Identification of related entities
As of 2019, the legislator has introduced the concept of “having a material impact” for the identification of related entities. If having a material impact is realised through holding directly either at least 25% shares in the capital or the profit participation right, it is quite easy to identify related entities. However, in the case in which the definition of “having a material impact” also involves an actual capacity of a natural person to impact the decision-making by a legal person or an organisational unit without legal personality in key economic aspects, it may cause serious problems to determine this “actual capacity”. The assessment of “having a material impact” may be subjective in nature.
Furthermore, as regards personal connections resulting from family relations, the existing restrictions applied only to domestic entities. Since 2019, these connections shall also be identified for foreign entities. This provision extends the scope of related entities, and the identification of foreign personal and family connections may prove truly difficult.

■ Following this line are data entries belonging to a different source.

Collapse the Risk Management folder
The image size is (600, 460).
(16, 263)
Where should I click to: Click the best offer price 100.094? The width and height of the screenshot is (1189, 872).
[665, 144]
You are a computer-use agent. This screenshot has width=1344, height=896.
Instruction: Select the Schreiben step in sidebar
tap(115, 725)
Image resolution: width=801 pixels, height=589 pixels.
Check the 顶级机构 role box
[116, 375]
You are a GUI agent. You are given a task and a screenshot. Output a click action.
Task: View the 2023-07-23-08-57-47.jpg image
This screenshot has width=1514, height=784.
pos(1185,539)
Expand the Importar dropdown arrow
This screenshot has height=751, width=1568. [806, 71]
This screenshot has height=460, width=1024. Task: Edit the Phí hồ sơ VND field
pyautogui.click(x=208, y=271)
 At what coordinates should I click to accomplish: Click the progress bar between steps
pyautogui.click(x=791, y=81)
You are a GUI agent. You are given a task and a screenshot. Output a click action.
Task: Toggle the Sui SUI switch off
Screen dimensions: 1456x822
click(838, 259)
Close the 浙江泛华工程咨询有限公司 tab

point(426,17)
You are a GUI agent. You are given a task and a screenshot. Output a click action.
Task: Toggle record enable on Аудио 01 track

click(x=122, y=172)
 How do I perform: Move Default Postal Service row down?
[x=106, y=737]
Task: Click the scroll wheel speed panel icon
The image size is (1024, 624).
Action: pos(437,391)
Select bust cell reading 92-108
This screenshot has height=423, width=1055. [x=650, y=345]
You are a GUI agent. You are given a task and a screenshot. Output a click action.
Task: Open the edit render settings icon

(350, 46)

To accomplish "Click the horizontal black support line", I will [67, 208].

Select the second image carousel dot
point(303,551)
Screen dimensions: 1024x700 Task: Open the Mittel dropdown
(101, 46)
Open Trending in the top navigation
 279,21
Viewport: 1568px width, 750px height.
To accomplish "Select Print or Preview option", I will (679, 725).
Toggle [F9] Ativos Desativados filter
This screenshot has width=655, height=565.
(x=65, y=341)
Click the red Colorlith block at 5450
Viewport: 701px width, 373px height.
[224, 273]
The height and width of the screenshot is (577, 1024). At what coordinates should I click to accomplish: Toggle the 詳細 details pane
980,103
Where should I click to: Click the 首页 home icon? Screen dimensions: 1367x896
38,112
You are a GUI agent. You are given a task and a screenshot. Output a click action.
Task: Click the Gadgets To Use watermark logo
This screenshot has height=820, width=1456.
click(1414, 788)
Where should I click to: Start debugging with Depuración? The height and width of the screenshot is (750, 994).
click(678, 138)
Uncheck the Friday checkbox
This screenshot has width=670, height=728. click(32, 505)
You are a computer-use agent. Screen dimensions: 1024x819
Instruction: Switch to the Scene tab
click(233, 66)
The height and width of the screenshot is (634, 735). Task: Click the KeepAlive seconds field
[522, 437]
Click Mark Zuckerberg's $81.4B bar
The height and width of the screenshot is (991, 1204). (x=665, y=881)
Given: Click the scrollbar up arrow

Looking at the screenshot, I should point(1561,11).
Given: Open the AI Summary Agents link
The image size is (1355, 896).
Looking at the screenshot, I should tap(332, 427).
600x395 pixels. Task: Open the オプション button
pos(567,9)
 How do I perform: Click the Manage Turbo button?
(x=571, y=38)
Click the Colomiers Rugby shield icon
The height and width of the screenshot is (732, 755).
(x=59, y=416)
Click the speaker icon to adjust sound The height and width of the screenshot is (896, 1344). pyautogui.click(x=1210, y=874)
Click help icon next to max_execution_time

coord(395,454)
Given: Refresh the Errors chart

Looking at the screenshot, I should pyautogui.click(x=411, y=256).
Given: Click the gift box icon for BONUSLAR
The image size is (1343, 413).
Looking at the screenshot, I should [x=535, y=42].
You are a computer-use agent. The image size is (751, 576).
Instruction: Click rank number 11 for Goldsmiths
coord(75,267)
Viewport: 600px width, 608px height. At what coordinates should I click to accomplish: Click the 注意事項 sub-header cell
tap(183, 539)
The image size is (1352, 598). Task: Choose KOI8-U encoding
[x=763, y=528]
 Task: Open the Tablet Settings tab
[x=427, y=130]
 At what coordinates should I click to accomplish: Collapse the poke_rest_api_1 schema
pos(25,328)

In 2019, the taxpayer is going to choose the tax regime that is more favourable for them for preparing the 2018 tax documentation. Each case should be treated individually, because in certain situations it may be more sensible to apply the regulations in force since 2017 than those from 2019. What should be taken into account is that the method of identifying related entities introduced in the amended regulations may increase the actual number of related entities with which the taxpayer concludes controlled transactions. The increased transaction limit is surely welcome; however, the lack of any entity size criterion may prove to be disadvantageous for some taxpayers. Preparing the documentation according to new regulations, i.e. together with the benchmarking study, may be more costly for the taxpayer than in the case of applying the 2017 regulations.
Summing up, the choice of the tax regime for 2018 tax documentation will totally depend on the individual and case-specific situation, as well as the type and number of transactions concluded between related entities. The benefits the taxpayer obtains from choosing new regulations shall be analysed thoroughly, also in the context of costs resulting from the preparation and preparing complete tax documentation.